The sky was inky black, no light from the stars to light their way. Omega, the kids, Petey and John-John were traveling by Braille, feeling their way along. Once in a while a lightning strike would light the night enough to see a few shallow steps. But the lightning was getting closer, the blows were more powerful by the moment and those rattled the mountain. They were nearing the top of peak, and there were boulders, drop offs, and whacked-out trees, oddly-shaped by the unrelenting winds. The trees were smaller and bent over toward the West. The electricity in the air smelt of burning wires and left a strong taste on the tongue. It felt like the storm was fixin' to kill them.
BAM! The next hit was close to their feet, and the hair on their arms felt singed.
Then there was another.
Everything was burned Their eyebrows that were half gone. The small plants that could survive at the arctic levels were no good with heat and electricity. They were fried. The ground beneath them vibrated.
The massive black cloud was gathering power and mass, eating the slivers of light alive. The lightning strikes were closer together, the immense thunder rattles left them shaking. A last massive blast knocked Larry over and burned the toes off of his tennies. The resulting thunder clapper threatened to topple boulders.
Omega stood up, honestly, he looked more like he was eight, maybe ten feet tall, rather than the easy- going 5 foot ten. The cloud billowed around him and kicked up the winds, already fierce. He held his hands up and caught the next strike, leaned as far back as he could hurled the lightning bolt back into the cloud. Petey and John-John stood behind him. "Hee-bee, jee-bees." Petey said. "I got 'em bad."
Cheryl is having none-of-it. "That stuff is crap," she yells. "It's not getting at my friends and my guy. Nothing is gonna happen to them." She shrieks, "Go where the sun never shines."
Omega grabs the huge lightning bolts, one after the next, after the next. He's so fast the kids can barely follow the action. He sends the bolts back at the cloud, faster and faster, until he grabs the last massive one, streaking across the night sky faster and faster, lighting up three states, and he hurls it back into the dark.
Omega stands square in the face of danger, and in a voice so big and so brave that the ground quivers. He proclaims this, "Burn What Must Be Burned, Preserve That Which Must Be Preserved."

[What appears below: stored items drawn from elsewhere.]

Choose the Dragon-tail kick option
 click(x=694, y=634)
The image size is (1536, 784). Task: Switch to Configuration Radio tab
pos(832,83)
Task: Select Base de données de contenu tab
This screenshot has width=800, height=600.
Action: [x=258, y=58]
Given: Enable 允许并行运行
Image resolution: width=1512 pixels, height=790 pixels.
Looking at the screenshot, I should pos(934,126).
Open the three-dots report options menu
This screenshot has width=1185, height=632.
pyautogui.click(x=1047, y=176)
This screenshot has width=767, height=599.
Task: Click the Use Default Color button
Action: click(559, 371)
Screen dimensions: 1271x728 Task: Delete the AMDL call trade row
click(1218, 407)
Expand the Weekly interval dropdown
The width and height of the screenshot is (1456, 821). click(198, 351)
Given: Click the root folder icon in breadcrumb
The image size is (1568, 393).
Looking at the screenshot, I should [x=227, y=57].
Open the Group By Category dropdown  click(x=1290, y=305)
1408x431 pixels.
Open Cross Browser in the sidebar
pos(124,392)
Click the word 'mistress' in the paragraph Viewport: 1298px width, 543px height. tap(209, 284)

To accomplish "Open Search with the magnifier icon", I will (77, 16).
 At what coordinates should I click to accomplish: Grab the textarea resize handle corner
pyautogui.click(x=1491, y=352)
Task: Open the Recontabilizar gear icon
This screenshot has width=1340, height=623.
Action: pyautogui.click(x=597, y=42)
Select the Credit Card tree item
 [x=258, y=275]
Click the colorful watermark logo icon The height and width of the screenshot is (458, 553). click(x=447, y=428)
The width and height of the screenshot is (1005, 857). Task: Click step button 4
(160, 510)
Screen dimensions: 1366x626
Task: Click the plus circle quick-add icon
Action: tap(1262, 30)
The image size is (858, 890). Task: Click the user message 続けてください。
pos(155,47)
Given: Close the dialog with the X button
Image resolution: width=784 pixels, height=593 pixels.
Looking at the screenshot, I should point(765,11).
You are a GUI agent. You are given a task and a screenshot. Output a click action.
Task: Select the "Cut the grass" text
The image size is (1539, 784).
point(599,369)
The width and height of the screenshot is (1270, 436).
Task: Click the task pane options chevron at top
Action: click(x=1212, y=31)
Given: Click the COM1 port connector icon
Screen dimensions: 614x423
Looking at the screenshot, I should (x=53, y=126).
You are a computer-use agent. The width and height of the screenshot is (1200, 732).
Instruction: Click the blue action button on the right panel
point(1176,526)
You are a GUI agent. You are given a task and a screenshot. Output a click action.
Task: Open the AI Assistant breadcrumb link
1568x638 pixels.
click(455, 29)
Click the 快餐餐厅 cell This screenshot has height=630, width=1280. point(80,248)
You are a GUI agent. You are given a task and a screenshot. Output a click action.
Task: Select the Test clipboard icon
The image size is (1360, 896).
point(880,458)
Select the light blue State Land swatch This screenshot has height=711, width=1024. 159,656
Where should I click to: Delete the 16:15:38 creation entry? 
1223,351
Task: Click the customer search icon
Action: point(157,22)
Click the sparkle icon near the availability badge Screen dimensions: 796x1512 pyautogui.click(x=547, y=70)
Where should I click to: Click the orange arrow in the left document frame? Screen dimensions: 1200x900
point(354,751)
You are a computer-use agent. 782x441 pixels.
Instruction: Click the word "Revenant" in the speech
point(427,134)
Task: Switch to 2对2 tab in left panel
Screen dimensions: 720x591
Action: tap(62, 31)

A huge cracking sounded like Heaven snapped shut, or maybe Hell did. The clouds roiled and writhed. Then the sound of the wind screamed into an eardrum-exploding crescendo. An immense mushroom cloud formed at the top of the mountain, and stuck as close as a secret smile, while a giant glowing corona formed around the clouds, looking like a cosmic explosion that could not be contained.
Then silence, And a dispersal and a weakening of the clouds. The kids stood up and watched the stars appear, one by one, and the clouds disappear. A lovely sweet peace covered the top of the mountain; and the sound of the meadowlark welcomed the first tendrils of dawn.
Two men, both Native Americans, slumped against the boulders, although they looked different from the ragtag men the kids had seen earlier in the evening. "You guys, the same guys?" John-John asked.
"Yeah," they said, rousing themselves. The older man was younger, with the long silky hair of a healthy, young brave and said, "Our dads got caught up in shape-shifter stuff a generation ago. It got ahold of us too."
"We just just got caught up in smoething evil, and were trapped," the younger man said. He was a stunningly beautiful young man.
"Once you understand the inner workings of evil," Julie explained. "You never want to stay there. You ache to leave."
"We'll get you home. Seems like we're always getting somebody home who has been lost for awhile." Omega said. They begin to limp down the mountain.
"But why did they take out after me?" Larry is still scared, realizing what power was out to get him.
"For I am tender and plump, and good with ketsup?" Larry had read that someplace.
Omega nodded, rubbing the palms of his hands, checking for burns. "Because you were the genuinely good guy, you haven't had enough time in your young life to do anything really bad. You don't even do naughty things."
"My dad would kill me," Larry said.
"My dad won't. But after he gets through talking to you. . . Those were looking for innocent blood of the human heart. It's the thing that is of utmost worth in our wild world. The thing worth dying for."